_Exercise objective_
Word for word, copy every line of the data.

_Exercise materials_

####################

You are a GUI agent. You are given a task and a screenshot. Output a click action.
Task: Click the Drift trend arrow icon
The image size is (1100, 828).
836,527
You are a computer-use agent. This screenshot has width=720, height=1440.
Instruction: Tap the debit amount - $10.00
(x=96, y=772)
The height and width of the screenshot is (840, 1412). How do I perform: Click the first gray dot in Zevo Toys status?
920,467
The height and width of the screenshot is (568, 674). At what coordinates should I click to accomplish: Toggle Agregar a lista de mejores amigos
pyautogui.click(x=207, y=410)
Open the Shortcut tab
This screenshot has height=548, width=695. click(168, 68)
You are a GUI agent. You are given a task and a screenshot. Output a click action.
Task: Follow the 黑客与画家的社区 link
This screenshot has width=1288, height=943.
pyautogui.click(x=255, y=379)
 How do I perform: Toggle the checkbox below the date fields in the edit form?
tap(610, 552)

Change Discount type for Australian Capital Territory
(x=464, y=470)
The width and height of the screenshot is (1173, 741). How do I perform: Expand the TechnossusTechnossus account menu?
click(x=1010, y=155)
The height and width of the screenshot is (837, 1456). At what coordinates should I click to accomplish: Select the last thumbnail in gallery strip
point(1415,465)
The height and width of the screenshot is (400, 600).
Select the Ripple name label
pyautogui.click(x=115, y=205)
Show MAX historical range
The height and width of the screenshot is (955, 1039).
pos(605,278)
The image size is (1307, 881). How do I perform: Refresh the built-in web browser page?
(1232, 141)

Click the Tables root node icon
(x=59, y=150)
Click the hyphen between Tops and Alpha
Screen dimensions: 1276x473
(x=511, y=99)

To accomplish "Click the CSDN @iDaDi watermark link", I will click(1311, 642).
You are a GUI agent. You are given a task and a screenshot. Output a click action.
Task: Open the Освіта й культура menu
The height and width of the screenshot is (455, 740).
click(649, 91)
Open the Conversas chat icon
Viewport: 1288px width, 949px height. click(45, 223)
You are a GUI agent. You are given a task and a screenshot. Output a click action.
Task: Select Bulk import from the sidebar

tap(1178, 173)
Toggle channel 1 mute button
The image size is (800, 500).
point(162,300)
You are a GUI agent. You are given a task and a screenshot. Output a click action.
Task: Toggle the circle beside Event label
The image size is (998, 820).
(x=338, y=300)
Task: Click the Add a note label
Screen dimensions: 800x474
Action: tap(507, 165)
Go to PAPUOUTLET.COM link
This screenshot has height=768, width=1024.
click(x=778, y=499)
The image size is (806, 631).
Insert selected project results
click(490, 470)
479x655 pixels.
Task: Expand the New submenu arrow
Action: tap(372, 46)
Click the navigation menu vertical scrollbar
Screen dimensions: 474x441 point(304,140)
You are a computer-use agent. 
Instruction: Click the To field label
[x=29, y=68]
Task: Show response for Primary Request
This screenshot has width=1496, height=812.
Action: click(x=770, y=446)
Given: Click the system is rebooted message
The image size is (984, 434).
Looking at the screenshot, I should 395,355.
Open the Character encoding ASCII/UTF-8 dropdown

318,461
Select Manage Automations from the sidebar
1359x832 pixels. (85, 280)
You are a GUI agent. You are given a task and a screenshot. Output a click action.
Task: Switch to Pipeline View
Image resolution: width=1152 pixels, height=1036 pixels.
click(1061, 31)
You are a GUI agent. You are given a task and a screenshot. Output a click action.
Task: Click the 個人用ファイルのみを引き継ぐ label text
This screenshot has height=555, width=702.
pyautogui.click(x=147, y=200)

####################

_Your response_
You are a GUI agent. You are given a task and a screenshot. Output a click action.
Task: Click the Drift trend arrow icon
The image size is (1100, 828).
836,527
You are a computer-use agent. This screenshot has width=720, height=1440.
Instruction: Tap the debit amount - $10.00
(x=96, y=772)
The height and width of the screenshot is (840, 1412). How do I perform: Click the first gray dot in Zevo Toys status?
920,467
The height and width of the screenshot is (568, 674). At what coordinates should I click to accomplish: Toggle Agregar a lista de mejores amigos
pyautogui.click(x=207, y=410)
Open the Shortcut tab
This screenshot has height=548, width=695. click(168, 68)
You are a GUI agent. You are given a task and a screenshot. Output a click action.
Task: Follow the 黑客与画家的社区 link
This screenshot has width=1288, height=943.
pyautogui.click(x=255, y=379)
 How do I perform: Toggle the checkbox below the date fields in the edit form?
tap(610, 552)

Change Discount type for Australian Capital Territory
(x=464, y=470)
The width and height of the screenshot is (1173, 741). How do I perform: Expand the TechnossusTechnossus account menu?
click(x=1010, y=155)
The height and width of the screenshot is (837, 1456). At what coordinates should I click to accomplish: Select the last thumbnail in gallery strip
point(1415,465)
The height and width of the screenshot is (400, 600).
Select the Ripple name label
pyautogui.click(x=115, y=205)
Show MAX historical range
The height and width of the screenshot is (955, 1039).
pos(605,278)
The image size is (1307, 881). How do I perform: Refresh the built-in web browser page?
(1232, 141)

Click the Tables root node icon
(x=59, y=150)
Click the hyphen between Tops and Alpha
Screen dimensions: 1276x473
(x=511, y=99)

To accomplish "Click the CSDN @iDaDi watermark link", I will click(1311, 642).
You are a GUI agent. You are given a task and a screenshot. Output a click action.
Task: Open the Освіта й культура menu
The height and width of the screenshot is (455, 740).
click(649, 91)
Open the Conversas chat icon
Viewport: 1288px width, 949px height. click(45, 223)
You are a GUI agent. You are given a task and a screenshot. Output a click action.
Task: Select Bulk import from the sidebar

tap(1178, 173)
Toggle channel 1 mute button
The image size is (800, 500).
point(162,300)
You are a GUI agent. You are given a task and a screenshot. Output a click action.
Task: Toggle the circle beside Event label
The image size is (998, 820).
(x=338, y=300)
Task: Click the Add a note label
Screen dimensions: 800x474
Action: tap(507, 165)
Go to PAPUOUTLET.COM link
This screenshot has height=768, width=1024.
click(x=778, y=499)
The image size is (806, 631).
Insert selected project results
click(490, 470)
479x655 pixels.
Task: Expand the New submenu arrow
Action: tap(372, 46)
Click the navigation menu vertical scrollbar
Screen dimensions: 474x441 point(304,140)
You are a computer-use agent. 
Instruction: Click the To field label
[x=29, y=68]
Task: Show response for Primary Request
This screenshot has width=1496, height=812.
Action: click(x=770, y=446)
Given: Click the system is rebooted message
The image size is (984, 434).
Looking at the screenshot, I should 395,355.
Open the Character encoding ASCII/UTF-8 dropdown

318,461
Select Manage Automations from the sidebar
1359x832 pixels. (85, 280)
You are a GUI agent. You are given a task and a screenshot. Output a click action.
Task: Switch to Pipeline View
Image resolution: width=1152 pixels, height=1036 pixels.
click(1061, 31)
You are a GUI agent. You are given a task and a screenshot. Output a click action.
Task: Click the 個人用ファイルのみを引き継ぐ label text
This screenshot has height=555, width=702.
pyautogui.click(x=147, y=200)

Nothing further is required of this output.